This study aims to develop an accurate and robust calibration method for triaxial magnetometers by introducing a reinforcement learning-driven adaptive particle swarm optimization (RLAPSO) framework.
A RLAPSO algorithm is proposed for triaxial magnetometer error calibration. Within the conventional particle swarm optimization (PSO) framework, a Sobol low-discrepancy sequence-based initialization strategy is employed to improve population diversity, an outlier detection-driven inertia weight adjustment mechanism is introduced to dynamically balance exploration and exploitation and a reinforcement learning-based learning factor regulation strategy is integrated to enable adaptive parameter tuning. These mechanisms collaboratively enhance global search capability, convergence speed and solution stability.

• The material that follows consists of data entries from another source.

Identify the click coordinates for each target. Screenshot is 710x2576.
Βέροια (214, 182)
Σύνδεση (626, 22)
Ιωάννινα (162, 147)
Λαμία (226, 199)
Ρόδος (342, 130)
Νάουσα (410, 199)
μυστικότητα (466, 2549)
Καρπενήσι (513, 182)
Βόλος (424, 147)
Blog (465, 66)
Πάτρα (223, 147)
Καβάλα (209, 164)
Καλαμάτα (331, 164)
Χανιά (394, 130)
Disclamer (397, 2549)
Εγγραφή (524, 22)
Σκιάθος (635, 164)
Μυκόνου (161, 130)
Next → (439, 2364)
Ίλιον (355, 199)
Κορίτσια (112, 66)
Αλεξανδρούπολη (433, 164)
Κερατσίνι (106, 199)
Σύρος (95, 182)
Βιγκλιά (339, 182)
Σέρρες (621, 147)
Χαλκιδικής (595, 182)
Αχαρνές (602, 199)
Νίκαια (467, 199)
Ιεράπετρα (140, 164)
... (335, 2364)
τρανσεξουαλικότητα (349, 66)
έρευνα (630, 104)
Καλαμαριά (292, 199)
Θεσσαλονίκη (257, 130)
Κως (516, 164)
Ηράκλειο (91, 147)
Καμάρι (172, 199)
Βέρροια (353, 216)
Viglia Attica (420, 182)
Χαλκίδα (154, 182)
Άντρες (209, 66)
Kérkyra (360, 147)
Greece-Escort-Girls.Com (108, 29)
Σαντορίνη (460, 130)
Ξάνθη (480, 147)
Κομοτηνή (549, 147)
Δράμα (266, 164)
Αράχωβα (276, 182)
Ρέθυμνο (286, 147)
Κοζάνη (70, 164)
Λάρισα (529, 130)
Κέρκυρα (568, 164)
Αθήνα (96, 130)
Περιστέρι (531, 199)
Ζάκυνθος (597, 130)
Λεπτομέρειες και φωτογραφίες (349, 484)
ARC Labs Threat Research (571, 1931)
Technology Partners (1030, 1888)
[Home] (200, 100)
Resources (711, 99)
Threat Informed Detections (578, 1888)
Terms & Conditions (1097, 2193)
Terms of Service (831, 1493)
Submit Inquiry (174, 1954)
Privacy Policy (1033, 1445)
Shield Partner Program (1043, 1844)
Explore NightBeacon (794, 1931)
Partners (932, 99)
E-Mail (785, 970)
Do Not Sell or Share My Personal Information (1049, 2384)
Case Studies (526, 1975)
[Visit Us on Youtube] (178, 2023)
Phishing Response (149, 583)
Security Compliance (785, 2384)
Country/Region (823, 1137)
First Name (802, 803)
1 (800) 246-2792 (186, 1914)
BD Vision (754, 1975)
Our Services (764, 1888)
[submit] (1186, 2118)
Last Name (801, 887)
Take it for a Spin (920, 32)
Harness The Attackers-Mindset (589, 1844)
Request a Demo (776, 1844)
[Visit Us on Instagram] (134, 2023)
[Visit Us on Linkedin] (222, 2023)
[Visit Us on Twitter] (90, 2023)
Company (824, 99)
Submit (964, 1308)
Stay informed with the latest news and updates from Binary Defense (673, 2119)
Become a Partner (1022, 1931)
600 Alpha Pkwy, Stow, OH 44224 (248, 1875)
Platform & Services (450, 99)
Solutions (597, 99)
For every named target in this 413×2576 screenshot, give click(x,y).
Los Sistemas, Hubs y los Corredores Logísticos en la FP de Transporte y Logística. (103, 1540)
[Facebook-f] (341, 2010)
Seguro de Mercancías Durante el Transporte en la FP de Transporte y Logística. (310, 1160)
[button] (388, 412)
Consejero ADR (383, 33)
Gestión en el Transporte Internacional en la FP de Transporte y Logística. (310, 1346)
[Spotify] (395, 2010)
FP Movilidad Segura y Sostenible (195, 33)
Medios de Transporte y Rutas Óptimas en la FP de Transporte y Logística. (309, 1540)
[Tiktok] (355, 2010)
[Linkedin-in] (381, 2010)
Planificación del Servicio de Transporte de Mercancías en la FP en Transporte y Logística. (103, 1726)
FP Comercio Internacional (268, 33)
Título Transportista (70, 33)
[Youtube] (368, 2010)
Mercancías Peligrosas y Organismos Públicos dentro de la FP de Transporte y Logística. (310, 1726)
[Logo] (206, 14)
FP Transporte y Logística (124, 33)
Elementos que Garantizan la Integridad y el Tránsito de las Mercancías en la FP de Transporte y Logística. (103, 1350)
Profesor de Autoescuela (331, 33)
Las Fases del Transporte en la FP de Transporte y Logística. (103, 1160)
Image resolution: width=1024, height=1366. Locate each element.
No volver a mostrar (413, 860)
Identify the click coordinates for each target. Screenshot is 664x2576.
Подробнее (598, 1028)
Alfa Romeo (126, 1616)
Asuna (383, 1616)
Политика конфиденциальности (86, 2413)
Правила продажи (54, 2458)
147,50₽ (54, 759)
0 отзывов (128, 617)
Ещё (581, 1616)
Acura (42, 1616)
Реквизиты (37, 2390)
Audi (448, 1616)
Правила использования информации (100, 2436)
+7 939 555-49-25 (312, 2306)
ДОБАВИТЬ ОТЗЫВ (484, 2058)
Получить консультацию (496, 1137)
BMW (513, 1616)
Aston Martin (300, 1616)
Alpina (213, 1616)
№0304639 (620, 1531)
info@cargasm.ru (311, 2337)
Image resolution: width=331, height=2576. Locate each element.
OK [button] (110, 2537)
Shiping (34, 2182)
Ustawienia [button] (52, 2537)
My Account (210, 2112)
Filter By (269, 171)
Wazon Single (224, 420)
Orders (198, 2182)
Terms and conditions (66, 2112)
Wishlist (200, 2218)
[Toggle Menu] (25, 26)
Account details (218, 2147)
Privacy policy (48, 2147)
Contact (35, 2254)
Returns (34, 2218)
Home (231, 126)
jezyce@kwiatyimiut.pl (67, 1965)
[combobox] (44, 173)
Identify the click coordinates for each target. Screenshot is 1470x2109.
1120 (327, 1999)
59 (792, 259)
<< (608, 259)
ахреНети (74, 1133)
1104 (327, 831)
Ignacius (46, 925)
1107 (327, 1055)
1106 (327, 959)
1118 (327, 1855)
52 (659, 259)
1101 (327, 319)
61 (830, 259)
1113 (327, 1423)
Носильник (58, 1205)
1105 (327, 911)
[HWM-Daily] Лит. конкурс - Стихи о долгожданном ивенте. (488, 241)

Simulation experimental results demonstrate that RLAPSO achieves stable and accurate calibration under different noise conditions and significantly outperforms several comparative algorithms in terms of convergence speed and parameter estimation accuracy. Furthermore, the algorithm maintains consistent optimization efficiency and solution reliability across different population sizes and search space settings, further validating its applicability and robustness for high-precision calibration tasks in complex interference environments.
This work proposes a reinforcement learning-driven adaptive PSO framework that integrates low-discrepancy initialization and dynamic parameter regulation, providing an effective and robust solution for high-precision triaxial magnetometer calibration.